• _SET PROBLEM 1_
Shorten the paragraph of the Tin Shed Estate text that begins "The following year," keeping its main facts.
• _SET PROBLEM 2_
Set down word for word the part of the Tin Shed Estate text starting at "The following year, the" and ending at "wine writers alike.".

___ PROVIDED TEXT ___

There are some signs of maturity at Tin Shed Estate in the Barossa, but the label is still primarily about encouraging the enjoyment of food and wine
The Tin Shed Wines adventure began in 1997 when Peter Clarke’s passion for food and wine overflowed one night in the company of friend and viticulturist Andrew Wardlaw. Peter is head chef and part-owner of the award-winning Vintners Bar & Grill near Angaston.
The following year, the pair combined their talents in a small tin shed to create their first wine. This Shiraz was mollycoddled from the outset – handpicked and hand nurtured using wild fermentation and minimal additions. The undivided attention the fruit and resulting wine received paid off, with the Single Wire Shiraz receiving accolades from wine lovers and wine writers alike.

___ DATASET CONTENT ___

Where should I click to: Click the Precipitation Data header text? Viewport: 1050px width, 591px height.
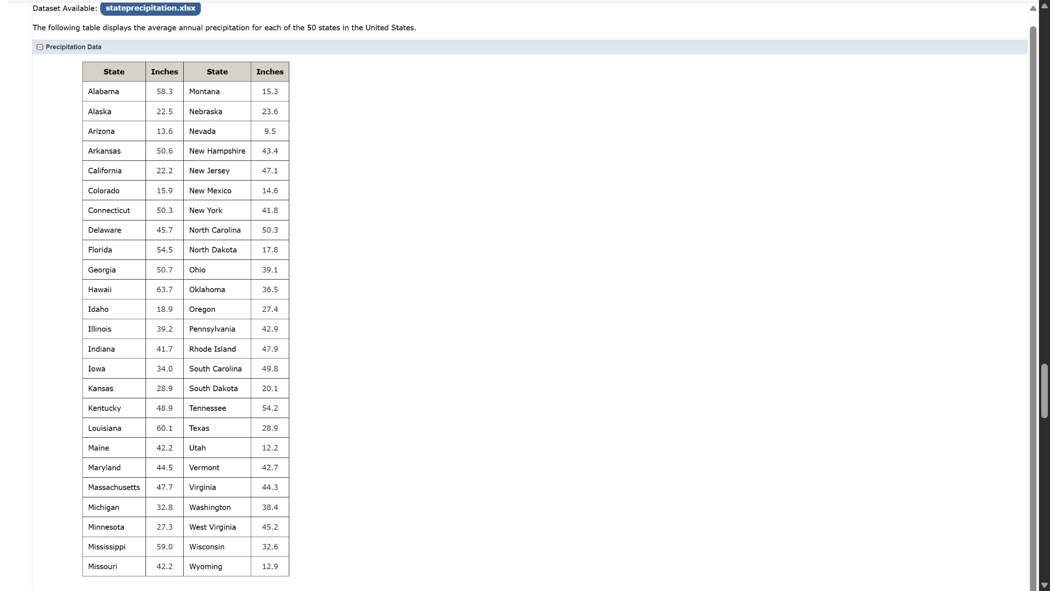[73, 47]
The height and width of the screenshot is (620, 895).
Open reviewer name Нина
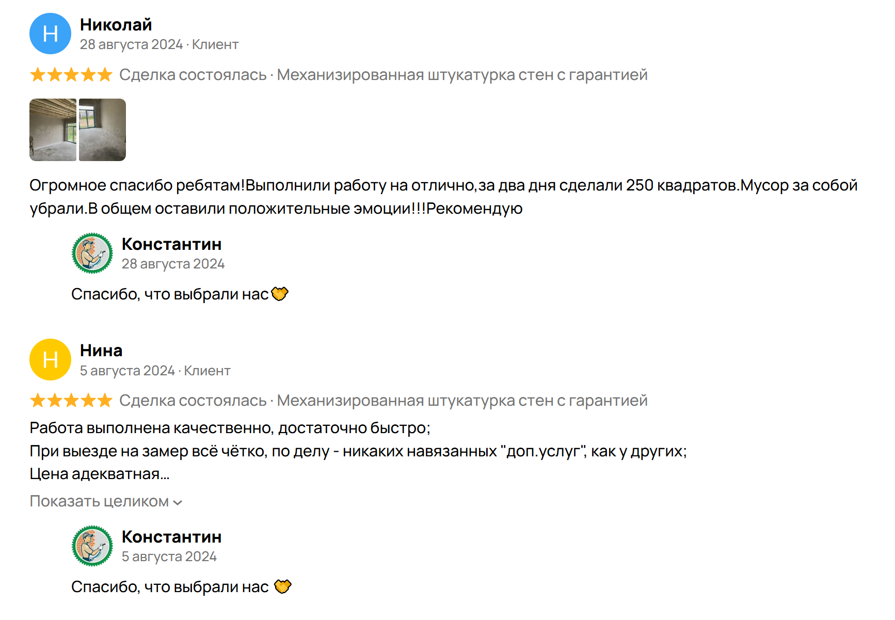101,351
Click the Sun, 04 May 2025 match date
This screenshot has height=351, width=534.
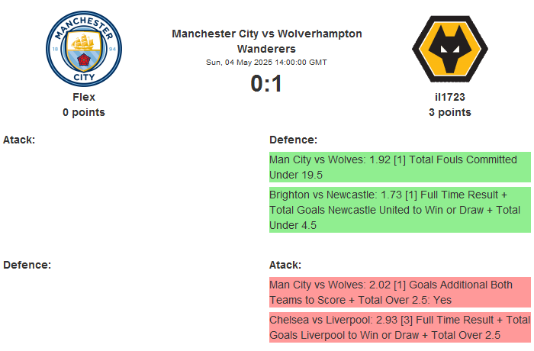[x=267, y=63]
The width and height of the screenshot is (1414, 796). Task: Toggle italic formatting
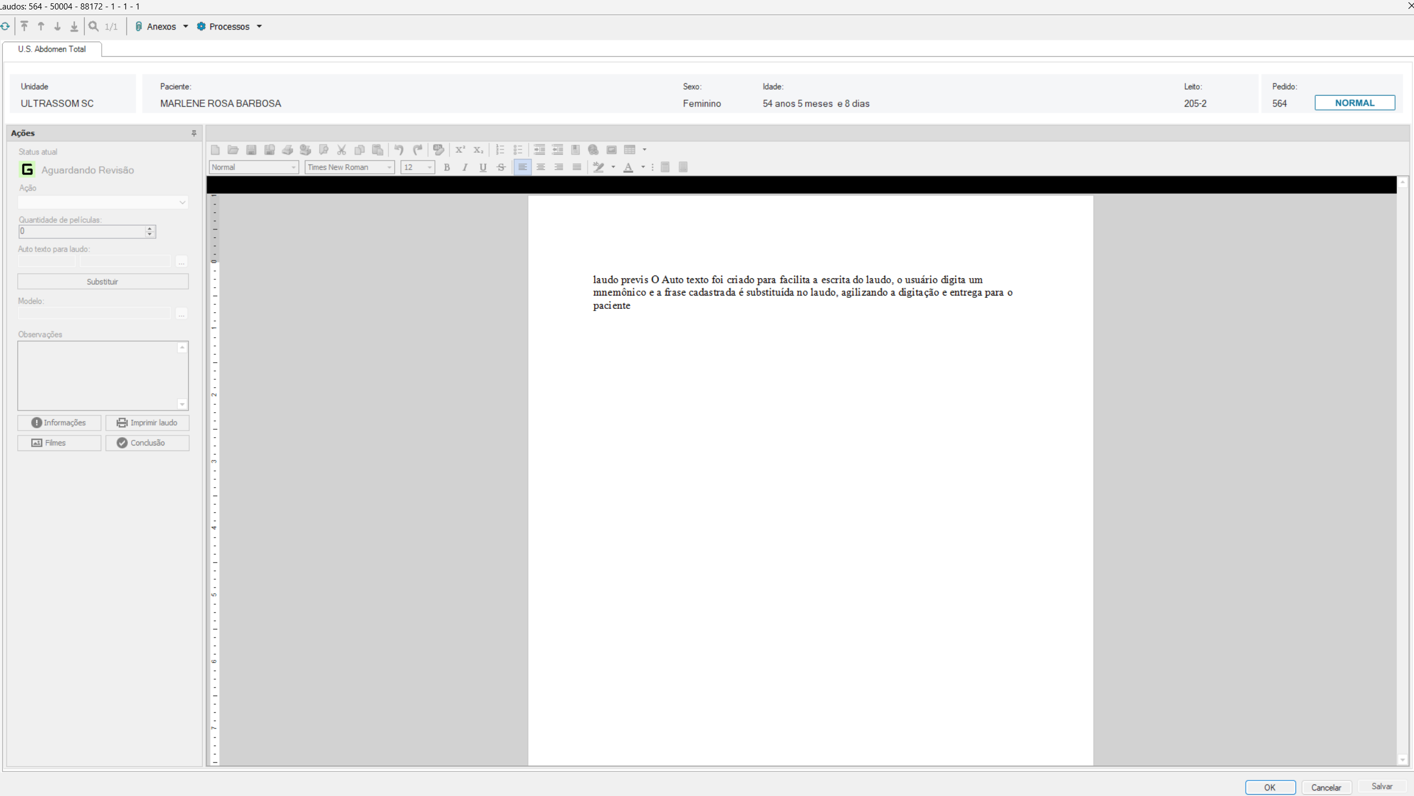click(465, 167)
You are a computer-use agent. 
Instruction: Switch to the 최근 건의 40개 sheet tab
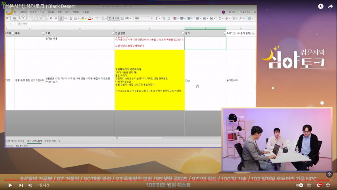[x=34, y=141]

___

• _REPLY 1_
The next year, Peter Clarke and Andrew Wardlaw made their first wine together in a small tin shed. It was a Shiraz, handpicked and hand nurtured with wild fermentation and minimal additions. The care paid off, and the Single Wire Shiraz won praise from wine lovers and wine writers.

• _REPLY 2_
The following year, the pair combined their talents in a small tin shed to create their first wine. This Shiraz was mollycoddled from the outset – handpicked and hand nurtured using wild fermentation and minimal additions. The undivided attention the fruit and resulting wine received paid off, with the Single Wire Shiraz receiving accolades from wine lovers and wine writers alike.